Short exercise: Copy the lines of the material starting at the one that contains "Click the Dependencia column header" and ending at the one that contains "click(x=38, y=192)", swapping "filter" for "sort" and leaving everything else as is.

---------- Supplied entries ----------

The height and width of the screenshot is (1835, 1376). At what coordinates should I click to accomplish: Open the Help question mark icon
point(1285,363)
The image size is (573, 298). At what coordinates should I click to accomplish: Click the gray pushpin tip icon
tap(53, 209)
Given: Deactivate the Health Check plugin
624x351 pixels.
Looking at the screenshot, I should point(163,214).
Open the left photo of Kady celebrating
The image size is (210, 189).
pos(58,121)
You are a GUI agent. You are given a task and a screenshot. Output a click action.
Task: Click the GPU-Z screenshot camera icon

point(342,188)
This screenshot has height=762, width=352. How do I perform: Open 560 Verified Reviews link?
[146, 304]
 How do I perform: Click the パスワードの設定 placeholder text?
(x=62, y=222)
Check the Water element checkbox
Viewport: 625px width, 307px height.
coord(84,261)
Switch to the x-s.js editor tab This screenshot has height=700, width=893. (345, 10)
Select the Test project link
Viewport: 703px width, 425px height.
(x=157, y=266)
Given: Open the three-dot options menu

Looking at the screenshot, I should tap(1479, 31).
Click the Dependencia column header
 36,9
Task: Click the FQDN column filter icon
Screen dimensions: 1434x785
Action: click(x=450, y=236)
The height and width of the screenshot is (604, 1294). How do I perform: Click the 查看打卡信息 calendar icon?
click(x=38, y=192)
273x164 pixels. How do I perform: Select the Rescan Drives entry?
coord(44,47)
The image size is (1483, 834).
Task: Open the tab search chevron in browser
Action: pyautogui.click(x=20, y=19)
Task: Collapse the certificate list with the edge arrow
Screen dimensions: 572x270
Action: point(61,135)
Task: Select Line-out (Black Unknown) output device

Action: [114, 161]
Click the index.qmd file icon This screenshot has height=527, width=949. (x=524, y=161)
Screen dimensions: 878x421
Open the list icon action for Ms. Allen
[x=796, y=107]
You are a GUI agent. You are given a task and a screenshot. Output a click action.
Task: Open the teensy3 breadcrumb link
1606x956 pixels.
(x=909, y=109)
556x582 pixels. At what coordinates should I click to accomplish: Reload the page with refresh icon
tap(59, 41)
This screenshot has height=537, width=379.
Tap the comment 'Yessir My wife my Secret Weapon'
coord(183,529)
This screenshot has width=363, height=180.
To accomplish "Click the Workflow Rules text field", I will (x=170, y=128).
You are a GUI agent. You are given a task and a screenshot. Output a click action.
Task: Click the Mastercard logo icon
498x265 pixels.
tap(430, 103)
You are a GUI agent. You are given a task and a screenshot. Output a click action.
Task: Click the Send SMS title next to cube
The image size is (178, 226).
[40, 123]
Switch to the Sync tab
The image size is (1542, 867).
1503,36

----------

Correct response:
Click the Dependencia column header
 36,9
Task: Click the FQDN column sort icon
Screen dimensions: 1434x785
Action: click(x=450, y=236)
The height and width of the screenshot is (604, 1294). How do I perform: Click the 查看打卡信息 calendar icon?
click(x=38, y=192)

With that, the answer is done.